Information provided ::
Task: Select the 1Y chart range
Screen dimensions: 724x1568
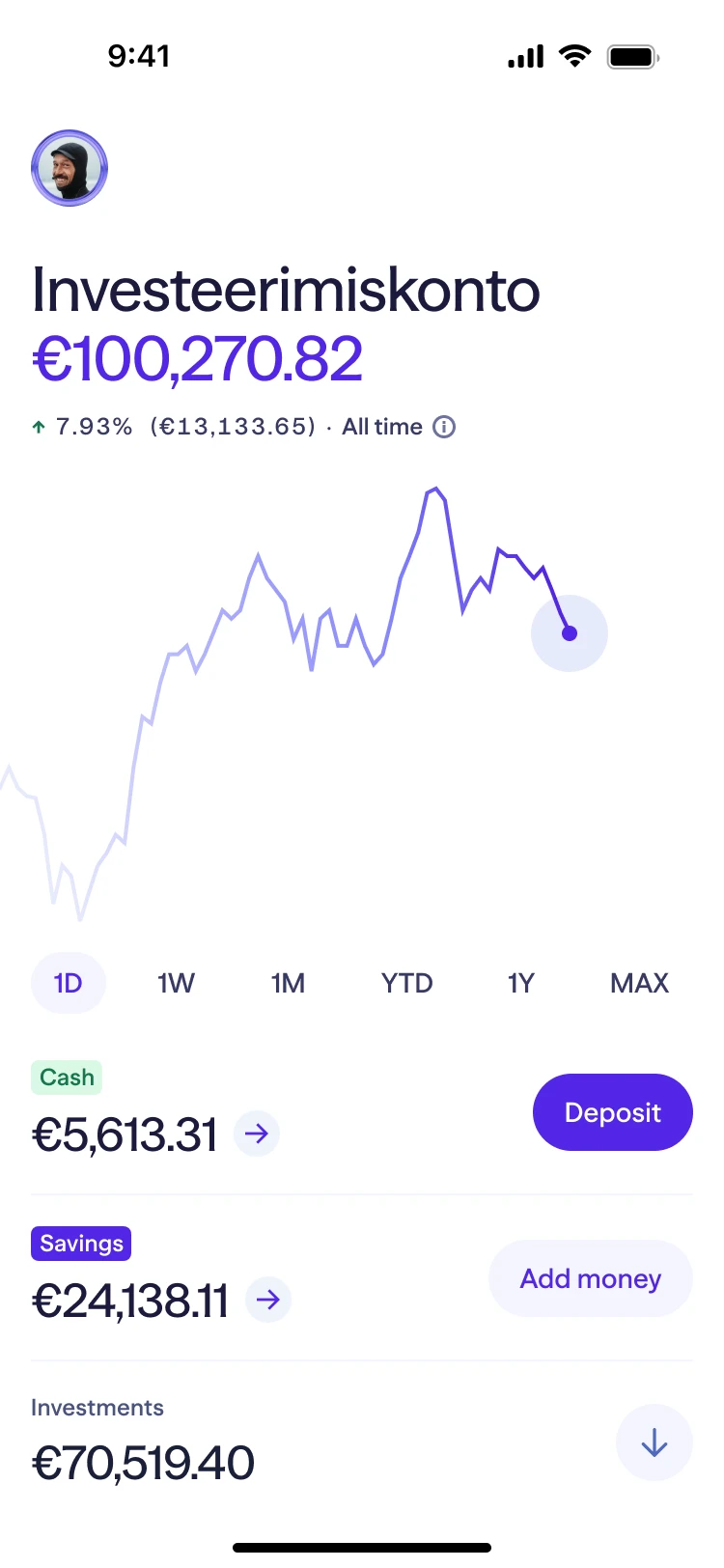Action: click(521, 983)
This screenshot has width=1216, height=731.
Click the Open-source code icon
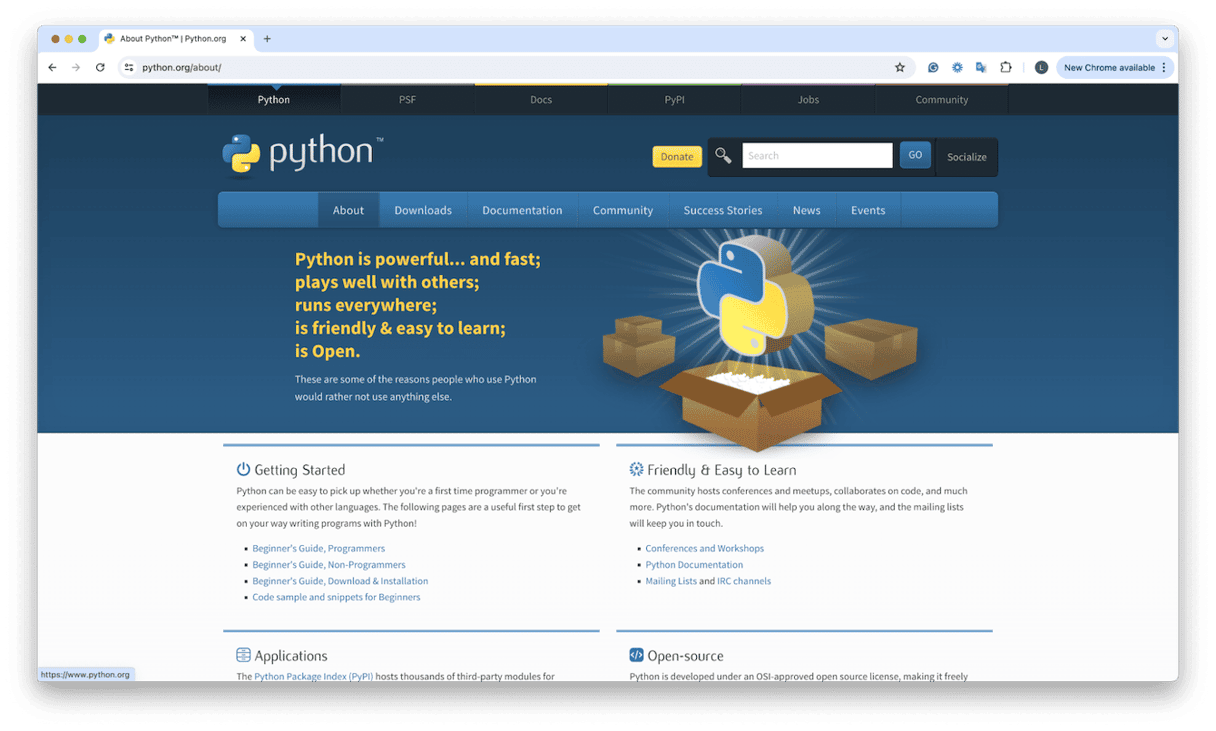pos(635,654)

Given exercise :: Rewrite the listing as a numbered list, starting with the line containing "This screenshot has width=1216, height=731." and continuing through the end of the listing. Omit blank lines and leave the pictures out.

Finished task ::
1. This screenshot has width=1216, height=731.
2. Click the Open-source code icon
3. pos(635,654)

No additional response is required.